- [Record set]
★ ★ ★ ★ ★ ★ ★

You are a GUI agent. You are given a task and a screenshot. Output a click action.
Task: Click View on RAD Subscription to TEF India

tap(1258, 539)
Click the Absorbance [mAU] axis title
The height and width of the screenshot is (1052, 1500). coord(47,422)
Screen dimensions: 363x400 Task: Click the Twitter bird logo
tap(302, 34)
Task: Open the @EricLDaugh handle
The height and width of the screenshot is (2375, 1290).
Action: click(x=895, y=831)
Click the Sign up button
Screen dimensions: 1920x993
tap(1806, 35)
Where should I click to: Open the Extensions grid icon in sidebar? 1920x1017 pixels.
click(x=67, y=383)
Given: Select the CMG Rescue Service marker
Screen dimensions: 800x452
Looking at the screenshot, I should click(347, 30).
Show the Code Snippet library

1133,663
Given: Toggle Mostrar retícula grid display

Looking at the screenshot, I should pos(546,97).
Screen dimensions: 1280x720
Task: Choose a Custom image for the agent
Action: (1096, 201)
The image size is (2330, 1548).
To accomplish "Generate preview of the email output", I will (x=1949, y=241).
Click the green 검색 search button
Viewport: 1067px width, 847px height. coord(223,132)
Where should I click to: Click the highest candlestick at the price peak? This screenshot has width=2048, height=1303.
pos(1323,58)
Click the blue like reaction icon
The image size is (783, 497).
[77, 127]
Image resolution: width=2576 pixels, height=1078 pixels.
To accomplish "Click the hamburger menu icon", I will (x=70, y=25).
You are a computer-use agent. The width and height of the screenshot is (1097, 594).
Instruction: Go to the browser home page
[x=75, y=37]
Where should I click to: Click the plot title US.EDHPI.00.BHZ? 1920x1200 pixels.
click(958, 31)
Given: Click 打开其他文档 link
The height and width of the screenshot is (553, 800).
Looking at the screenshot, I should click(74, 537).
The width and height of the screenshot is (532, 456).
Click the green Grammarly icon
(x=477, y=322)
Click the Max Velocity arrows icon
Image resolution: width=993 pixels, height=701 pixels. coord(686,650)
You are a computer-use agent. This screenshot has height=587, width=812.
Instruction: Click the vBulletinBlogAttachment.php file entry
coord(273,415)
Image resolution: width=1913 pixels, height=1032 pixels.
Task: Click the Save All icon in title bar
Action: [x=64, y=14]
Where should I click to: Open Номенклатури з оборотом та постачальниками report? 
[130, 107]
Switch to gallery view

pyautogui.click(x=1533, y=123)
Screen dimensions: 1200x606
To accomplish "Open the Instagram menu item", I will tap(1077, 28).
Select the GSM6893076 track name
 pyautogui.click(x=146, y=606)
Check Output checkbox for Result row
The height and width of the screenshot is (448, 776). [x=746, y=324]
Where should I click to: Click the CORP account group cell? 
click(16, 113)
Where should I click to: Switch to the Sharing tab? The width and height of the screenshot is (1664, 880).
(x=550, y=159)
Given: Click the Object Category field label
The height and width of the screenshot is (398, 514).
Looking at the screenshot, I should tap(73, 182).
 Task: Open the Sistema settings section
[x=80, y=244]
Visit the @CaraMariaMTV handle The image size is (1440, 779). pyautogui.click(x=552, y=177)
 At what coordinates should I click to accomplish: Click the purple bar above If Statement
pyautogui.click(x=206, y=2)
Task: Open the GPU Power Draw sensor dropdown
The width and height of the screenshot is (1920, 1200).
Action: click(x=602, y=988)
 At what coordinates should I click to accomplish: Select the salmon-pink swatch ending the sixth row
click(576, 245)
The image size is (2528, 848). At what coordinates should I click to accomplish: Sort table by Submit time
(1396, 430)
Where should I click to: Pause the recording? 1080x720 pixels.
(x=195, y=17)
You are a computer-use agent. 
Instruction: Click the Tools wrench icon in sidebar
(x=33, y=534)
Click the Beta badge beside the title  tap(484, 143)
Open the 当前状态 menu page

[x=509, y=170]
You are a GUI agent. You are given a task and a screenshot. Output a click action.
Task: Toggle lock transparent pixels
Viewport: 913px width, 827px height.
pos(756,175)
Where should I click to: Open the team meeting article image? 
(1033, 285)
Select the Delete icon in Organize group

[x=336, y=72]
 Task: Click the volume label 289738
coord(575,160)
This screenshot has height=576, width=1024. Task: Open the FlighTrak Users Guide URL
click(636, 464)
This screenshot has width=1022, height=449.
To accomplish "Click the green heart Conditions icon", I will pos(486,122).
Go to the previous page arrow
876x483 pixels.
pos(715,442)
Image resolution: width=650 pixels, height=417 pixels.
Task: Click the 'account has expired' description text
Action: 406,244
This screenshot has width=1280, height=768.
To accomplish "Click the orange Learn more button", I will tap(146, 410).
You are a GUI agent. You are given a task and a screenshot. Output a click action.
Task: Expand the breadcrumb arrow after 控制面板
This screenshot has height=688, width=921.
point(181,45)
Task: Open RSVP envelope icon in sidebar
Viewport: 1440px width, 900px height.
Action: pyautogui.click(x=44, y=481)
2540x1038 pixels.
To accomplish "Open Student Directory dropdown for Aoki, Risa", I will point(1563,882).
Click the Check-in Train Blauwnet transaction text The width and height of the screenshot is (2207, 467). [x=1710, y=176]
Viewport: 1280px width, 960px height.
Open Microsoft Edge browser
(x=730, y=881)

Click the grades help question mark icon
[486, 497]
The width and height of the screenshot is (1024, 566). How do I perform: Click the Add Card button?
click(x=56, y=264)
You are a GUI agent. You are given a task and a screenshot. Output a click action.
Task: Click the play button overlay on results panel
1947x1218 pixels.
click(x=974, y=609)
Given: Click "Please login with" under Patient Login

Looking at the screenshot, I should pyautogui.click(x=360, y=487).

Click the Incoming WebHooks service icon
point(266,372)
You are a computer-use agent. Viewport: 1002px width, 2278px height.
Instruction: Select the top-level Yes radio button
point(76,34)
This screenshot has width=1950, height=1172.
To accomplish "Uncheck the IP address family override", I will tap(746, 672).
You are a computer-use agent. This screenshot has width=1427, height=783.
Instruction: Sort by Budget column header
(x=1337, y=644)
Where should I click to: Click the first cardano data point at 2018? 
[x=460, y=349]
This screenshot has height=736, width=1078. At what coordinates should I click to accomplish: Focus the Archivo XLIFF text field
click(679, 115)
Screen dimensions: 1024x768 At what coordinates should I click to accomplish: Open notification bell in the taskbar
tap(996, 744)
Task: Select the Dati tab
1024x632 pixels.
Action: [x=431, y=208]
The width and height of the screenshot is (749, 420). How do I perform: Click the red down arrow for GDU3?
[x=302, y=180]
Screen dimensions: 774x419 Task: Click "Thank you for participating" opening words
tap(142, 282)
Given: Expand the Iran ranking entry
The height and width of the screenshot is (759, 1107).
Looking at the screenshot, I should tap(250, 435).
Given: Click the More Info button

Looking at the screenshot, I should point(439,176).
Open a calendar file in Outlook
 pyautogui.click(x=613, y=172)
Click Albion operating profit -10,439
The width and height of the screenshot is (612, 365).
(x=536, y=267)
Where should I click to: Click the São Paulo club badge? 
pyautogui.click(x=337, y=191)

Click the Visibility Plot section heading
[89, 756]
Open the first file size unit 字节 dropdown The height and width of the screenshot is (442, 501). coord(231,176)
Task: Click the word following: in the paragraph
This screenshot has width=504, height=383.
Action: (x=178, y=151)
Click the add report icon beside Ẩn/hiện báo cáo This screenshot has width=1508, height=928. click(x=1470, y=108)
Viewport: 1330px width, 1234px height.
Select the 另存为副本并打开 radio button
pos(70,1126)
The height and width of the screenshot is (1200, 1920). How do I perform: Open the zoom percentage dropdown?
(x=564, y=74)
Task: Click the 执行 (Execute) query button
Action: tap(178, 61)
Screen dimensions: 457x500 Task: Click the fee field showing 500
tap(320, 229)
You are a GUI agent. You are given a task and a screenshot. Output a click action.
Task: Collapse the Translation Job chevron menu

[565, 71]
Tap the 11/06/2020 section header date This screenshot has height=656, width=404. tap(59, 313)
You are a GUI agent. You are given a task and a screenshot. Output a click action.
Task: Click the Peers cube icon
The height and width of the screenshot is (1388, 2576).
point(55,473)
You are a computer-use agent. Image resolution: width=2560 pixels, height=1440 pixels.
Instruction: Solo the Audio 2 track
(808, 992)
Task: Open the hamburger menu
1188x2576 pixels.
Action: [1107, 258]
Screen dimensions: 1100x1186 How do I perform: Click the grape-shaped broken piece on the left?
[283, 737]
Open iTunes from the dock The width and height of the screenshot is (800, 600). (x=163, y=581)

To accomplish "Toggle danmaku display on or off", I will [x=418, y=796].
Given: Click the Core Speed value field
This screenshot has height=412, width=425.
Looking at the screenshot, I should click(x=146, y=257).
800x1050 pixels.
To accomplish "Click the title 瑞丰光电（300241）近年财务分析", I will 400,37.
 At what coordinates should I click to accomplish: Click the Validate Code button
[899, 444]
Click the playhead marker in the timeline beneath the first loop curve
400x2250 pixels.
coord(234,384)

★ ★ ★ ★ ★ ★ ★

- [Written task] Copy out everything in the entries from the start down to the line containing "click(x=67, y=383)", both ends included, word for word.

- [The solution]
You are a GUI agent. You are given a task and a screenshot. Output a click action.
Task: Click View on RAD Subscription to TEF India

tap(1258, 539)
Click the Absorbance [mAU] axis title
The height and width of the screenshot is (1052, 1500). coord(47,422)
Screen dimensions: 363x400 Task: Click the Twitter bird logo
tap(302, 34)
Task: Open the @EricLDaugh handle
The height and width of the screenshot is (2375, 1290).
Action: click(x=895, y=831)
Click the Sign up button
Screen dimensions: 1920x993
tap(1806, 35)
Where should I click to: Open the Extensions grid icon in sidebar? 1920x1017 pixels.
click(x=67, y=383)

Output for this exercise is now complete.